La Cámara de Comercio e Industria de Arequipa (CCIA) vivió una jornada que marca un punto de inflexión en su historia reciente. Más de 200 asociados participaron en las elecciones del 8 de abril, estableciendo un récord de asistencia que refleja un renovado interés del empresariado por fortalecer su representación y asumir un rol más activo en el futuro económico de la región.

El resultado fue contundente: Carlos Fernández Fernández fue reelegido como presidente para el periodo 2026 con una amplia mayoría, en una señal clara de respaldo a una gestión orientada a la promoción de inversiones y la reactivación económica. Pero más allá del resultado, la elección evidenció un cambio en la dinámica gremial: el empresariado arequipeño busca hoy mayor protagonismo en la toma de decisiones.

UN GREMIO FORTALECIDO

La masiva participación no solo rompió récords, sino que confirmó la consolidación de la CCIA como un actor clave en la articulación entre el sector privado y el desarrollo regional. Con 138 años de trayectoria, la institución atraviesa una etapa en la que la institucionalidad y la participación se convierten en pilares para enfrentar los desafíos económicos actuales.

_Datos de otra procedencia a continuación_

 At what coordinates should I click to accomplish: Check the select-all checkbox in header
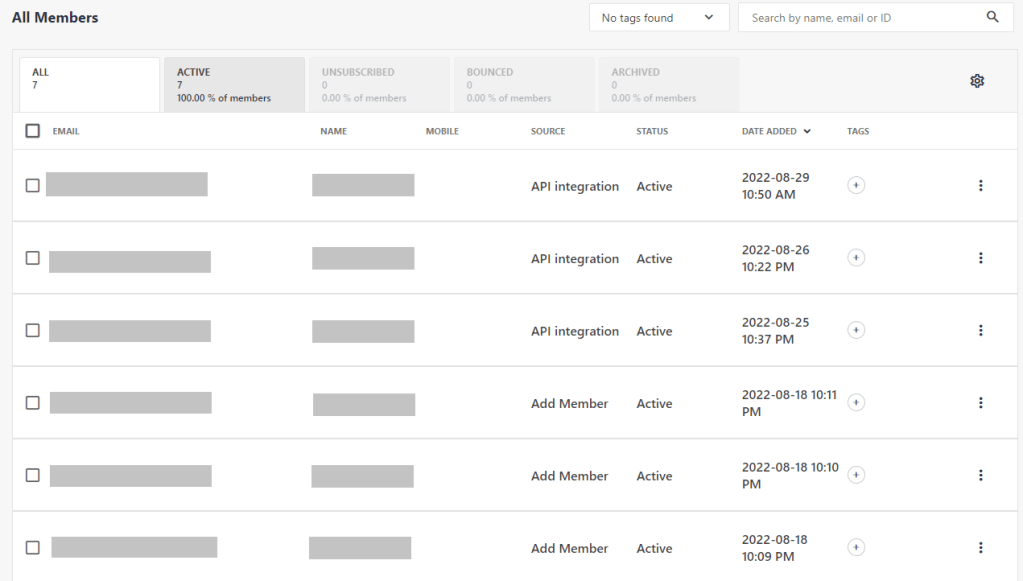point(33,131)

Durante la jornada, los asociados coincidieron en la necesidad de fortalecer el rol del gremio como promotor de inversiones en sectores estratégicos. En ese escenario, la nueva directiva —que incluye a representantes vinculados a la actividad minera, como Pablo Alcázar Zuzunaga como presidente del Comité de Minería— refleja una visión integradora de los principales motores económicos de Arequipa.

El propio Fernández destacó el carácter histórico del proceso. “Ha sido un récord en votación”, afirmó, subrayando que este nivel de participación evidencia el compromiso del empresariado con el desarrollo sostenible. La CCIA, en ese sentido, no solo representa intereses empresariales, sino que se posiciona como una plataforma para dinamizar la economía regional.

MINERÍA: PILAR DEL EMPLEO

Dentro de la agenda de la CCIA, la minería ocupa un lugar central. No solo por su peso en la generación de recursos, sino por su impacto directo en el empleo formal. Según el Ministerio de Energía y Minas, Arequipa registró en febrero de 2026 más de 46 mil puestos de trabajo en este sector, lo que representa el 17,06% del total nacional.

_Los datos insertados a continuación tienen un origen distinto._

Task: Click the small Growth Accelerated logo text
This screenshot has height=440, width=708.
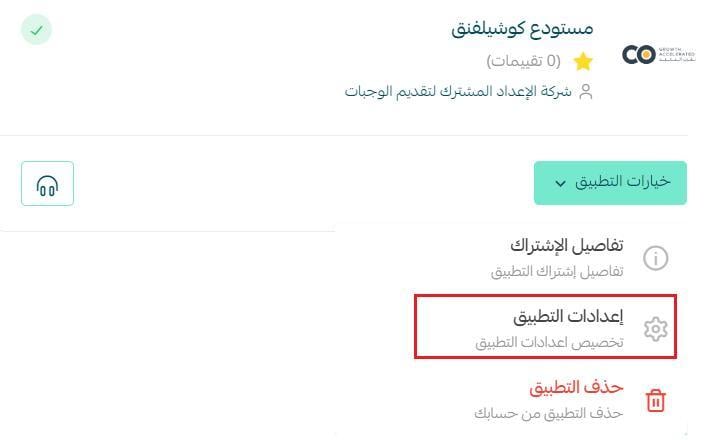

Este liderazgo convierte a la región en un referente minero, con proyectos de gran envergadura como Tía María, Pampa de Pongo y Zafranal, cuyas inversiones oscilan entre los 1,800 y 2,000 millones de dólares. Sin embargo, algunos de estos proyectos enfrentan pausas o reconfiguraciones, lo que plantea el desafío de generar condiciones que permitan su reactivación.

En ese contexto, la CCIA asume un rol estratégico: promover el diálogo, facilitar condiciones para la inversión y contribuir a la competitividad del sector. La presencia de actores vinculados a la minería dentro de la directiva refuerza esta apuesta, en una región donde el desarrollo económico está estrechamente ligado al dinamismo de esta industria.

AGENDA 2026

De cara a su nuevo periodo, la gestión de Fernández se enfocará en dinamizar la economía local a través de la promoción de inversiones, el fortalecimiento de las micro, pequeñas y medianas empresas y la generación de un entorno favorable para los negocios.

Entre las prioridades se encuentran la articulación de proyectos estratégicos, la mejora de la competitividad regional y la promoción de espacios que impulsen el desarrollo empresarial. En esa línea, temas como la situación del recinto de Cerro Juli también forman parte de la agenda, por su importancia en la generación de actividad económica. La reelección del presidente de la CCIA, respaldada por una participación histórica, envía una señal clara: el empresariado arequipeño está dispuesto a asumir un rol protagónico en la construcción del crecimiento regional. En ese camino, la promoción de inversiones —especialmente en sectores clave como la minería— se perfila como el eje sobre el cual se construirá la próxima etapa de desarrollo para Arequipa.